U.S. Supreme Court refuses to block D.C. gay marriage; law to take effect Wednesday

The U.S. Supreme Court rejected a request late today to block the District of Columbia’s gay marriage law from taking effect on Wednesday.

Opponents of the law had asked the Supreme Court to step in and issue a temporary delay so they could hold a city-wide referendum on the issue before the law took effect.

Chief Justice John Roberts released an opinion refusing to put the law on hold, reaffirming the D.C. Board of Elections, the city’s superior court and its court of appeals rulings, all of which previously rejected opponent’s request for a referendum.

The elections board has refused to put gay marriage on the ballot, ruling it would violate the city’s Human Rights Act, designed to protect gays and lesbians and other minority groups from discrimination.
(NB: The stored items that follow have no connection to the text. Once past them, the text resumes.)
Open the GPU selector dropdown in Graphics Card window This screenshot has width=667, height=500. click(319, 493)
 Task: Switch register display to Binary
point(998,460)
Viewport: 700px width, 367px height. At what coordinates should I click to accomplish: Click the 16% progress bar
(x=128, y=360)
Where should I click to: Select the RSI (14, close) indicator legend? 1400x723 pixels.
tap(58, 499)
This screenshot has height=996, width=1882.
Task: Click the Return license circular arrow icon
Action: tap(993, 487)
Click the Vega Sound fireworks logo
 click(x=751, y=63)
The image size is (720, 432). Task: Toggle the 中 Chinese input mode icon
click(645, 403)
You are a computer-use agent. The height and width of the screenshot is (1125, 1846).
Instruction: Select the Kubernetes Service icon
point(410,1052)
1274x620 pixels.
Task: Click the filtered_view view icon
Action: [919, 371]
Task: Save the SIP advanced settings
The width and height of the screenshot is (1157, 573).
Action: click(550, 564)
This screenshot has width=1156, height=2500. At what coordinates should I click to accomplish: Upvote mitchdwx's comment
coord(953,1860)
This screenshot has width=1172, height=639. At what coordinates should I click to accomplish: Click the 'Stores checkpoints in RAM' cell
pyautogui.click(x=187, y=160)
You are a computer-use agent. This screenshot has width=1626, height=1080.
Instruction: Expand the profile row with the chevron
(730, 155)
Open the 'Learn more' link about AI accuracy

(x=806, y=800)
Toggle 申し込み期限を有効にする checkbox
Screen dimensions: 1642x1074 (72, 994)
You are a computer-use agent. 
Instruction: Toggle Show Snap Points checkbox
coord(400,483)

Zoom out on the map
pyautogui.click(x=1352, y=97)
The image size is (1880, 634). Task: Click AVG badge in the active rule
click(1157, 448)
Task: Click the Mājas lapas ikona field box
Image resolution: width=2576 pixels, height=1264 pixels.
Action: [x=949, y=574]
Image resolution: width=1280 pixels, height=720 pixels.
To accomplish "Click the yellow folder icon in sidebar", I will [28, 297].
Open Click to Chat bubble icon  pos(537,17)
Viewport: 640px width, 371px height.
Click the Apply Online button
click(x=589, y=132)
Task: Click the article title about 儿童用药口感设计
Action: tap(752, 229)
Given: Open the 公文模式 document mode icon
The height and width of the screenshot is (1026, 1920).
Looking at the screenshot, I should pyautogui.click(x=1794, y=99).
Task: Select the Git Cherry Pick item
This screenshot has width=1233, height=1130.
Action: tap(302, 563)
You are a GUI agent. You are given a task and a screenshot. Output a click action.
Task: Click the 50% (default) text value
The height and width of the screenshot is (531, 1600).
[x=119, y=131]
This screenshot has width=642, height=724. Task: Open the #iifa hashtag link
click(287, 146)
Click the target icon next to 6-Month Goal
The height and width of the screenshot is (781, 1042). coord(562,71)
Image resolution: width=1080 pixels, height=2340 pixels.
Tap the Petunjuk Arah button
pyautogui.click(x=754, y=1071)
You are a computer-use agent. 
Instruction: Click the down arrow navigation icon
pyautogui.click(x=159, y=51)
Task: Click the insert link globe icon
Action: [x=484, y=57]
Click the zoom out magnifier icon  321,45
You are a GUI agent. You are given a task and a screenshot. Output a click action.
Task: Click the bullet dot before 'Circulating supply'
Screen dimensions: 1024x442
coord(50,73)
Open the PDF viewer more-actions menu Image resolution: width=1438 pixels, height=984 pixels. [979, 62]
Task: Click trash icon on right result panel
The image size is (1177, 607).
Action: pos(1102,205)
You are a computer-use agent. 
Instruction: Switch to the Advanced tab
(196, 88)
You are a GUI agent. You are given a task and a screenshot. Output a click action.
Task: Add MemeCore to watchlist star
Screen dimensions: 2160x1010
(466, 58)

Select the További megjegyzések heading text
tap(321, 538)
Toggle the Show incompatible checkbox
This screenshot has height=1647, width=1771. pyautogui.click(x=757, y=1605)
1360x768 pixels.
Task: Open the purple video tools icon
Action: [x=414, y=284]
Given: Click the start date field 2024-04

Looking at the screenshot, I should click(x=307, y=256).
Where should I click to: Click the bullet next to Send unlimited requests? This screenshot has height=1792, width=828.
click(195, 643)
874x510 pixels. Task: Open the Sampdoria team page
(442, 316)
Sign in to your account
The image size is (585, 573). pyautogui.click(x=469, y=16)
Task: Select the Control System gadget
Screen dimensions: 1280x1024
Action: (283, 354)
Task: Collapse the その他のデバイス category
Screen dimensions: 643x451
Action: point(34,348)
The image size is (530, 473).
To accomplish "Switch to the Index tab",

Roberts said the Supreme Court’s practice has been to defer to local court decisions on District of Columbia matters of exclusive local concern and said he saw no reason for the Supreme Court to step into such a local matter involving the referendum process.

In a three-page opinion, Roberts said that emergency action isn’t warranted in part because Congress chose not to block the marriage measure during the 30-day review period that applies to new laws in the nation’s capital.

The D.C. Council, the city’s legislative body, voted to legalize gay marriage in December.

D.C. gay couples can begin applying for marriage licenses tomorrow. Pursuant to District law, couples must wait three business days before the marriage license is issued, so expect to see the first gay unions in D.C. officiated on Tuesday, March 9.

The Distirct of Columbia will become the sixth jurisdiction to legalize same-sex marriage, joining Massachusetts, Connecticut, Iowa, Vermont and New Hampshire.